─── GIVEN RECORDS ───

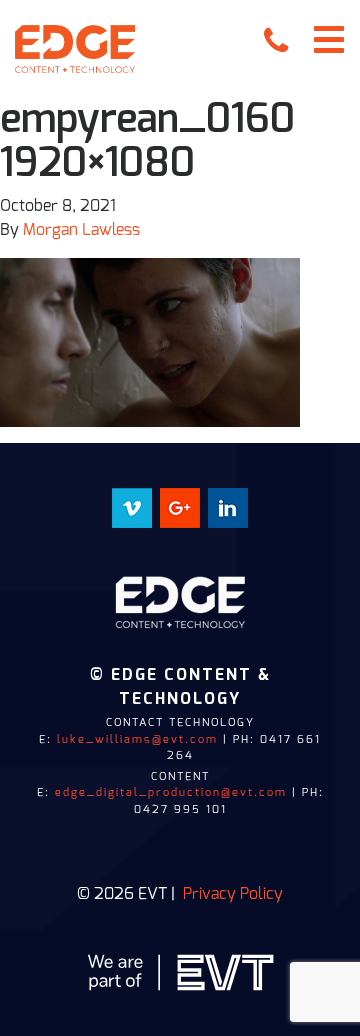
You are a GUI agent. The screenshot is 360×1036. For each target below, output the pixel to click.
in (228, 500)
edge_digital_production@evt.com (171, 792)
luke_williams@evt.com (137, 739)
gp (180, 500)
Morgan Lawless (81, 230)
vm (132, 500)
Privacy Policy (233, 894)
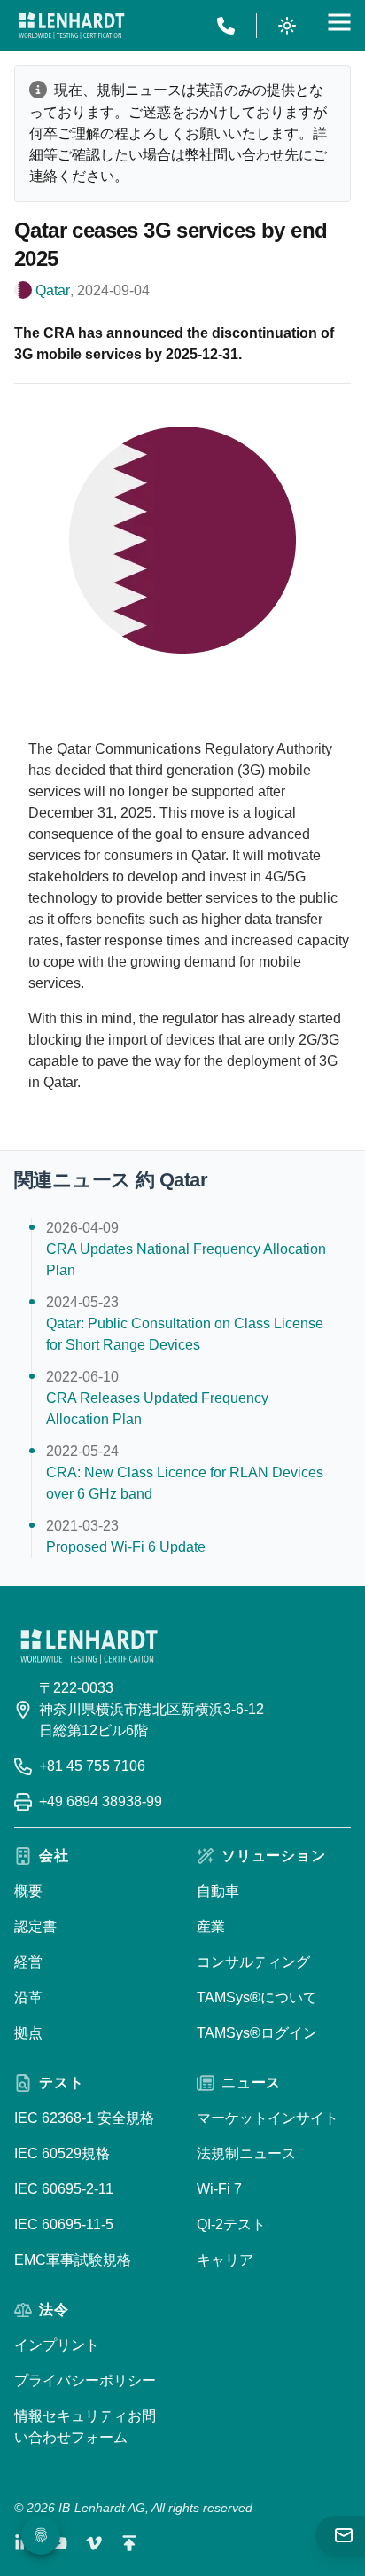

───

**WHAT YOU NEED TO DO:** Without the pictures, restate all the entries above exactly.

**RESPONSE AREA:**
You are a GUI agent. The screenshot is 360×1036. For each target below, output the pixel to click.
in (228, 500)
edge_digital_production@evt.com (171, 792)
luke_williams@evt.com (137, 739)
gp (180, 500)
Morgan Lawless (81, 230)
vm (132, 500)
Privacy Policy (233, 894)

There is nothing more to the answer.